» **Excerpt to read**:
**********
This is the silent killer of agentic workflows. A coding agent that reads 30 source files into a 64K-token context is doing prefill for 20-30 seconds before generating its first character of patch. A RAG pipeline that crams 80 retrieved chunks into a 100K-token prompt spends 60-70% of its end-to-end latency in prefill, not generation. PFlash — a tiled, compute-aware variant of FlashAttention that streams Q/K/V blocks through SRAM with a custom prefill kernel — attacks exactly that phase, and on a 24 GB card with no NVLink you can feel the difference instantly.

The headline number from this week's LocalLLaMA benchmark thread is real but slightly misleading: the 10× figure only holds at 128K, only on Ampere-class cards (sm_86), and only with the right quant. Below 16K context PFlash is essentially identical to llama.cpp master. Above 64K it pulls ahead. At 128K it is in a different league, and a flagship 24 GB consumer GPU suddenly looks viable for retrieval workloads that previously required an H100 hour at $2-3 a pop.

Key takeaways

Peak speedup: ~9.7× on Llama 3.1 70B q4_K_M at 128K input on an RTX 3090 24 GB

(Founders Edition, 350W TDP, 936 GB/s memory bandwidth)
**********
» **Supplied entries**:

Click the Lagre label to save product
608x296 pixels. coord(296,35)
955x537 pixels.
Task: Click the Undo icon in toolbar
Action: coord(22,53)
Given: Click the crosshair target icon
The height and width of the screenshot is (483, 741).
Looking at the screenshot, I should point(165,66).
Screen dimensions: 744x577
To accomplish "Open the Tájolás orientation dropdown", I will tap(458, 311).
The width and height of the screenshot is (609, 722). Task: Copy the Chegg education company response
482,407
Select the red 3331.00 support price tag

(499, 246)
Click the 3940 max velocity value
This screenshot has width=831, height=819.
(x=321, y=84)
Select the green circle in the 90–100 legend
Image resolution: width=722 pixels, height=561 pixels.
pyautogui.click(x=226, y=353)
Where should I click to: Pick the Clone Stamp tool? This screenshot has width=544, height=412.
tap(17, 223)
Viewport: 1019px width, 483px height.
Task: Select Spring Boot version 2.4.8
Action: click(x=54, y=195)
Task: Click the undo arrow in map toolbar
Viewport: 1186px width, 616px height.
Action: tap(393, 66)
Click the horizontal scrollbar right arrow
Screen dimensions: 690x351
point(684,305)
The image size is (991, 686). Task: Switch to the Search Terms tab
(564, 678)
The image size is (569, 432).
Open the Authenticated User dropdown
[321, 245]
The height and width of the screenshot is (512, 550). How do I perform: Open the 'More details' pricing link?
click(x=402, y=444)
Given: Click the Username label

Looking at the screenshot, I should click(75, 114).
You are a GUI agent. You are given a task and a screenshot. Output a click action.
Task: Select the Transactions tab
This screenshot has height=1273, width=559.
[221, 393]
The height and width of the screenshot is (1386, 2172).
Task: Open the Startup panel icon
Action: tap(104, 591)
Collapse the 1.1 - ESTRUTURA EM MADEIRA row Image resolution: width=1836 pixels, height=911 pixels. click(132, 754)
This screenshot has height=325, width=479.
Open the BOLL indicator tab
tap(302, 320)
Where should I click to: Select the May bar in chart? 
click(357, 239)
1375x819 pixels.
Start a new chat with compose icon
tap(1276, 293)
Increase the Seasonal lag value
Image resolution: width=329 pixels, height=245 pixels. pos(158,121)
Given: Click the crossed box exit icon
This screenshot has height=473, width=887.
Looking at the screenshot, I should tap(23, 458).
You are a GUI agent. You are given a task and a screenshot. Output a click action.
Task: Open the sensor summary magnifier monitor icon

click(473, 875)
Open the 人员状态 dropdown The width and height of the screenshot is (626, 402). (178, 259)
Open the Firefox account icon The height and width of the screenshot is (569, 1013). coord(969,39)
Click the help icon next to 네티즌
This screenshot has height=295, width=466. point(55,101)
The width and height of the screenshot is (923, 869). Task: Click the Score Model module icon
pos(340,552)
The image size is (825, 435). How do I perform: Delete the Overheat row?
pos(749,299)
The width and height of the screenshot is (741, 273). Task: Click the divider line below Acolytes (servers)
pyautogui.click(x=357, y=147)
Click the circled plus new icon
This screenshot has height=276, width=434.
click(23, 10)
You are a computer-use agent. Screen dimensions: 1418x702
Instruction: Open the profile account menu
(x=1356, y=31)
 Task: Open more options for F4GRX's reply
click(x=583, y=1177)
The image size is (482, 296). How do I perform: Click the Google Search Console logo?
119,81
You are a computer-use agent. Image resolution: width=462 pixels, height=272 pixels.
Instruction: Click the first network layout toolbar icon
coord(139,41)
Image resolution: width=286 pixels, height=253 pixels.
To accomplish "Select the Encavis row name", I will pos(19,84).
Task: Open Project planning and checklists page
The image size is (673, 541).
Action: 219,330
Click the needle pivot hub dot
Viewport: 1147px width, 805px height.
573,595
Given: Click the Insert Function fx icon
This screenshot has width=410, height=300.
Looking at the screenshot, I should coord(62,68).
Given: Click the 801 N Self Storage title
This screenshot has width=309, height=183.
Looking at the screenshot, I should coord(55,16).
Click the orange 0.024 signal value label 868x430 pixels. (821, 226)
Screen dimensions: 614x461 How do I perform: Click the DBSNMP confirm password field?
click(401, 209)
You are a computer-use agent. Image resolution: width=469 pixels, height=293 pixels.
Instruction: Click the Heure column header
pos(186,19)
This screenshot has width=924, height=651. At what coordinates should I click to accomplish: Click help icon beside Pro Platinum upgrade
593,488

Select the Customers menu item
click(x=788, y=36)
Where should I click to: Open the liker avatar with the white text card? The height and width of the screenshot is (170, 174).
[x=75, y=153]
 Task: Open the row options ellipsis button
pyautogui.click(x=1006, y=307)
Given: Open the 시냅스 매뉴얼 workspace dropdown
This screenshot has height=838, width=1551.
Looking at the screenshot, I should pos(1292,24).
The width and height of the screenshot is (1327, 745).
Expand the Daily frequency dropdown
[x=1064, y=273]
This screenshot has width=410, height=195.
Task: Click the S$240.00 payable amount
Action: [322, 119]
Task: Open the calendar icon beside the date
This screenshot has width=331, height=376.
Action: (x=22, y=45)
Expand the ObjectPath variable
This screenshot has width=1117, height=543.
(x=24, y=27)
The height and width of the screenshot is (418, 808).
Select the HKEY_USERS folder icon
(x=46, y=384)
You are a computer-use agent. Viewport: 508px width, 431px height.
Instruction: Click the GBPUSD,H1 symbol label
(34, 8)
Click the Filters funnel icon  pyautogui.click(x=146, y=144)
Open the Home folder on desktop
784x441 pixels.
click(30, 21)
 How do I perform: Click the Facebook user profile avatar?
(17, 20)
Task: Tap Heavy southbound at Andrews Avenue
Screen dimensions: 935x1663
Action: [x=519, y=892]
**********
» **Problems to work on**:
(a) According to the PFlash excerpt, what is PFlash's performance below 16K context?
(b) Could you turn the paragraph of the PFlash excerpt beginning "The headline number from this week's LocalLLaMA benchmark thread" into a short bulleted list that keeps its main facts?
(c) How would you render this sentence from the PFlash excerpt in Spanish: "Below 16K context PFlash is essentially identical to llama.cpp master."

» **Outputs by task**:
(a) Below 16K context, PFlash is essentially identical to llama.cpp master.

(b)
- The 10× figure from this week's LocalLLaMA benchmark thread is real but slightly misleading.
- It holds only at 128K, only on Ampere-class cards (sm_86), and only with the right quant.
- Below 16K context, PFlash is essentially identical to llama.cpp master.
- Above 64K, PFlash pulls ahead.
- At 128K, it is in a different league.
- A flagship 24 GB consumer GPU now looks viable for retrieval workloads that previously required an H100 hour at $2-3 each.

(c) Por debajo de 16K de contexto, PFlash es prácticamente idéntico a la rama master de llama.cpp.